Last weekend I took part in a fantastic community exploration walk of Dorchester organized by Boston Cares. About 15 other people and myself met at the Codman Square Health Center with it’s Executive Director Bill Walczak, our guide, and Tiffany, a Boston Cares’ volunteer and the coordinator of the walk; the walks themselves were Tiffany’s original idea, too.
Bill was a fantastic guide with expert knowledge of Dorchester’s history, politics and residents. Originally a farming community, Dorchester was settled one month before Boston in May, 1630. Historically, Dorchester was nearly twice the size it is today; originally defined by creeks long lost and buried, today mostly arbitrarily assigned ZIP codes shape its borders.
Codman Square was once the center of Dorchester, both geographically and commercially. In a time when there were few roads, and crossings were nearly nonexistent, Codman Square was the intersection of a meeting house road, Washington Street, and an Indian trail used by the Massachusett tribe between their winter quarters near what is now Mattapan Square, and their summer lands at the beach near Commercial Point.
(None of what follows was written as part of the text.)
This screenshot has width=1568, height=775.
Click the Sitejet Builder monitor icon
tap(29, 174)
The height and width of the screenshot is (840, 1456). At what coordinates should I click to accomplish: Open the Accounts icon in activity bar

Dorchester was annexed by Boston in 1869 in a rigged election. At the time, Southern European and Jewish immigrants were streaming into Boston and the well-to-do wanted nothing doing with them; Dorchester was the perfect place for the rich to move to. Except there was no water. Dorchester has no large natural sources of fresh water, and well-water wouldn’t support an urban population. So, as benefit of the annexation, Dorchester received Boston’s Lake Cochituate water.
The influx of well-to-do led the building of new trolley and subway lines–previous to this transportation was by steam railroad–and large mansions and two-family homes. Of course, it wasn’t long until the immigrants spread out as well. This led to mass construction of Triple-Deckers, a Dorchester architectural invention. These three-story free-standing homes were viewed as an improvement over the brick tenement houses of other northeastern cities and were possible because of the large availability of timber in New England. Many of these homes did not survive the urban flight of the 1950s, but today they are highly desirable both as apartments–often a live-in owner will rent out the other floors to pay the mortgage (as where I live)–and increasingly as condos (though perhaps the end of the current real estate bubble will change this).
Of course, as we moved into talking about the modern period, crime and Dorchester’s bad reputation was addressed. Few people I’ve met in Boston from outside of Dorchester have anything good to say about the community; even fewer have even been there. Regional newspapers and the mass-media, when they do report on Dorchester, concentrate only on crime and murder; when there isn’t any, they report that as out of the ordinary (the Boston Metro recently ran a headline proclaiming, ‘Two weeks without a murder’). Unfortunately, this is entirely mistelling of the true nature of Dorchester
Dorchester, as our walk showed us, contains a lot of beauty and richness in its businesses, its architecture, its art and its people. Washington Street cleaves the Eastern and Western half, the former has higher property-values than the latter, in which many of the Housing Projects sit, but no less beauty. There a few tough parts, but most parts, like Codman Square, Ashmont Hill and Savin Hill are absolutely stunning. Friendly people, beautiful homes and lots of green space met us at nearly every turn.
Dorchester is one-fifth of Boston’s population and contains just as much interest and beauty as the rest; don’t be a stranger.